Skip site navigation (1)Skip section navigation (2)
Date:      Sat, 14 Aug 1999 11:20:11 +0200 (CEST)
From:      Wilko Bulte <wilko@yedi.iaf.nl>
To:        karl@Denninger.Net (Karl Denninger)
Cc:        randy@psg.com, freebsd-scsi@FreeBSD.ORG
Subject:   Re: dump to dlt gets write error
Message-ID:  <199908140920.LAA53941@yedi.iaf.nl>
In-Reply-To: <19990813191646.A57450@Denninger.Net> from Karl Denninger at "Aug 13, 1999  7:16:46 pm"

next in thread | previous in thread | raw e-mail | index | archive | help
As Karl Denninger wrote ...

> I've seen this kind of stupidity before and you're not going to like the
> problem or solution.
> 
> Put the DLT on a different SCSI bus (different host adapter) from the disks.
> 
> Specifically, separate the fast/wide and narrow SCSI devices.
> 
> I've seen both DLTs and other "non-wide" devices have kittens with disks
> running fast/wide on the same SCSI bus.  It usually manifests itself as 
> an I/O error on the narrow device - which is exactly what you're getting.
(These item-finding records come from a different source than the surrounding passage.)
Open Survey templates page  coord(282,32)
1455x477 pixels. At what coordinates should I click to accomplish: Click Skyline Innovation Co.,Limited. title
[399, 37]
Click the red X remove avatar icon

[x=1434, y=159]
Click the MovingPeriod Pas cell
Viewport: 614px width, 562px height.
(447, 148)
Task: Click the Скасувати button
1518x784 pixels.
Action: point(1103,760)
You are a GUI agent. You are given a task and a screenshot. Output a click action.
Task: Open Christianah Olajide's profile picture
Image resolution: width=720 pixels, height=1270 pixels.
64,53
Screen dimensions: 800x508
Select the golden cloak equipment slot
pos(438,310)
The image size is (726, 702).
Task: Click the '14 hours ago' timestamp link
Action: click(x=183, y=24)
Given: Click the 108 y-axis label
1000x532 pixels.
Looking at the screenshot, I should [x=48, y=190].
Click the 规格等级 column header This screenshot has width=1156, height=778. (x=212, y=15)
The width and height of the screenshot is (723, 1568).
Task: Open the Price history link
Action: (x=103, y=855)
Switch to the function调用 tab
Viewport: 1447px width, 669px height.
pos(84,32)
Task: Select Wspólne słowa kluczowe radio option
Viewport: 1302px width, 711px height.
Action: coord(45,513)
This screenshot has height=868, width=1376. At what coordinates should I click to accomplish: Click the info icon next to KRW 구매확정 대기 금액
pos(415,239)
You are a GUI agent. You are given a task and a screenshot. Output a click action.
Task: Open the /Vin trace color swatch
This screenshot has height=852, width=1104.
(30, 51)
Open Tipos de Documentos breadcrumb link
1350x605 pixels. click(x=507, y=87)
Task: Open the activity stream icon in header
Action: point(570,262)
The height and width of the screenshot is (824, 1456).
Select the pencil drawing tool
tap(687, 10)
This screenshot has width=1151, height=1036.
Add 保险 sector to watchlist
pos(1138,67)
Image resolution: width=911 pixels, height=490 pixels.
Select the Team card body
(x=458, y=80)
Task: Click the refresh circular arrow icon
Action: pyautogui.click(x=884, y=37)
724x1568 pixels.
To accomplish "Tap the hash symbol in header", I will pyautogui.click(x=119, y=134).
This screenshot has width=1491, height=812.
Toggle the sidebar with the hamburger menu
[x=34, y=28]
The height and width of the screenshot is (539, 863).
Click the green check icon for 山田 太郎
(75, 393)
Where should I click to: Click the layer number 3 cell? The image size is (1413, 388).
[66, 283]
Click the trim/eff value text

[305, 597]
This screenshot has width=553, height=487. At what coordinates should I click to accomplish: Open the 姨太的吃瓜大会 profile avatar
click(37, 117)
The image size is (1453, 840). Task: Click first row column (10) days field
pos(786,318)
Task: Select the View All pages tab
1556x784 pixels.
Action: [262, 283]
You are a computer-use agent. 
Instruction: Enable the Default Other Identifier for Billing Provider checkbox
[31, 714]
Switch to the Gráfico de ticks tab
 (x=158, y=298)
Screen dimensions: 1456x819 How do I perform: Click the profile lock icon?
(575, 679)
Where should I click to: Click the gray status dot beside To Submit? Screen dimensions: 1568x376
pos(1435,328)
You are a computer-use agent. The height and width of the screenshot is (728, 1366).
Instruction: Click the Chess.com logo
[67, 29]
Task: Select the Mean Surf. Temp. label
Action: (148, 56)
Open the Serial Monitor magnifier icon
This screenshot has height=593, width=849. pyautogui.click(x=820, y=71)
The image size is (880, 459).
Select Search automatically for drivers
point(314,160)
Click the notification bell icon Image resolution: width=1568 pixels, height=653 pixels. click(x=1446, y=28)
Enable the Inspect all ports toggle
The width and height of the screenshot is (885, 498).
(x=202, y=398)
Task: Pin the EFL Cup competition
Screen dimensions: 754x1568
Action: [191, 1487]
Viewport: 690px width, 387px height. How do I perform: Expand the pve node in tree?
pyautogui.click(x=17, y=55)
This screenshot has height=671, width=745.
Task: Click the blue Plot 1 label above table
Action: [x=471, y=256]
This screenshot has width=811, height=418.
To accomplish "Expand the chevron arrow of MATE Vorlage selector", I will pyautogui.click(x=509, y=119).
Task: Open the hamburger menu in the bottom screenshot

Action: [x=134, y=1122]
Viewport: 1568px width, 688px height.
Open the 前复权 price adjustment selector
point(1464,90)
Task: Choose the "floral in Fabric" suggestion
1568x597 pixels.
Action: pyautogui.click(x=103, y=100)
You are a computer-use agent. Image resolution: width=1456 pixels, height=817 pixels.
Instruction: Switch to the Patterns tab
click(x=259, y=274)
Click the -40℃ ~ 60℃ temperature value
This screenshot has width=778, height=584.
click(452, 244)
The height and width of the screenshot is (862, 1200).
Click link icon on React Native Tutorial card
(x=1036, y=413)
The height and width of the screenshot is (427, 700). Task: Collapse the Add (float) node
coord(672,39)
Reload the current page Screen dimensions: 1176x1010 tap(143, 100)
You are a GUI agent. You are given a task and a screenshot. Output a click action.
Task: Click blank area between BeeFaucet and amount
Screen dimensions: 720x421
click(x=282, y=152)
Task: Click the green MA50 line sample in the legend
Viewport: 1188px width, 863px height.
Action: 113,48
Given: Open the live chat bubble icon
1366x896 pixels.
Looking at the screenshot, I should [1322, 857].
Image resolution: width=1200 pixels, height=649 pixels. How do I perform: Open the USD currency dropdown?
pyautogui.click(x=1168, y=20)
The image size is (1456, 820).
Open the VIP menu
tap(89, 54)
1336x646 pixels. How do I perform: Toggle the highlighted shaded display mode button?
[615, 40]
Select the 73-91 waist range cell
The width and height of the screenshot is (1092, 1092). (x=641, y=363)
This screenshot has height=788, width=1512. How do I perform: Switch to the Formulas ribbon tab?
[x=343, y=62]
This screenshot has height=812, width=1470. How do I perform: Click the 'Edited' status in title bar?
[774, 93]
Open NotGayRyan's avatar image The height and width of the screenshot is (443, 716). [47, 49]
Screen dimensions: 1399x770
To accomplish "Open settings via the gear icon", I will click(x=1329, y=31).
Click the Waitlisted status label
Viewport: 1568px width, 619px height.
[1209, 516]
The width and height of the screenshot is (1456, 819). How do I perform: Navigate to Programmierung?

I've been doing this for years and it works just fine:
	
FreeBSD 3.2-STABLE #5: Sun Aug  8 17:13:28 CEST 1999
    root@yedi.iaf.nl:/usr/freebsd-stable-src/src/sys/compile/YEDI

[....]

da0: <DEC RZ1EF-CB (C) DEC 0371> Fixed Direct Access SCSI-2 device 
da0: 40.000MB/s transfers (20.000MHz, offset 8, 16bit), Tagged Queueing Enabled
da0: 17365MB (35565080 512 byte sectors: 255H 63S/T 2213C)
evice to da0s2a
cd0 at ahc0 bus 0 target 4 lun 0
cd0: <TOSHIBA CD-ROM XM-5701TA 0557> Removable CD-ROM SCSI-2 device 
cd0: 10.000MB/s transfers (10.000MHz, offset 8)
cd0: Attempt to query device size failed: NOT READY, Medium not present
da1 at ahc0 bus 0 target 1 lun 0
da1: <IBM DDRS-39130D DC1B> Fixed Direct Access SCSI-2 device 
da1: 40.000MB/s transfers (20.000MHz, offset 8, 16bit), Tagged Queueing Enabled
da1: 8715MB (17850000 512 byte sectors: 255H 63S/T 1111C)
cd1: <PHILIPS CDD3600 CD-R/RW 2.00> Removable CD-ROM SCSI-2 device 
cd1: 10.000MB/s transfers (10.000MHz, offset 15)
cd1: Attempt to query device size failed: NOT READY, Medium not present
sa3 at ahc0 bus 0 target 2 lun 0
sa3: <ARCHIVE 4326XX 27871-XXX 0322> Removable Sequential Access SCSI-2 device 
sa3: 5.000MB/s transfers (5.000MHz, offset 15)
sa2 at ahc0 bus 0 target 5 lun 0
sa2: <DEC TZ88     (C) DEC D473> Removable Sequential Access SCSI-2 device 
sa2: 10.000MB/s transfers (10.000MHz, offset 15)
sa0 at ahc0 bus 0 target 6 lun 0
sa0: <TANDBERG TDC 4200 00A1> Removable Sequential Access SCSI-2 device 
sa0: 3.300MB/s transfers

The TZ88 is a DLT4000 btw, I also used a TZ87 which is a DLT2000. All
my tapes are in a Storageworks shelf.

> My guess is that the hardware on the narrow (and not-so-fast) device gets
> mightily confused by the shorter signal times (even though they're not
> aimed at that target) and randomly "freaks out" enough to botch an
> operation.

A DLT4000 is also a fast scsi device. My DLT2000 which is 5 Mb/sec also
worked just fine.

If I had to guess this is bad interconnect of some kind, or lousy
termination.

> Do you get any kind of DMESG log when the write *fails* (check it) or a
> console log of the actual error?

You can also pull the error logs from within the DLT drive itself. Try
the script below:


#!/bin/sh

# dltinfo: get more information out of your DLT tape drive.
#
# (C) 1996, Wilko Bulte, wilko@freebsd.org
#
# Warning: This script has only been tested on a DEC TZ87 & TZ88 DLT
#
# You need the DLT drive's OEM manual (or similar) to make
# sense out of some of the data reported.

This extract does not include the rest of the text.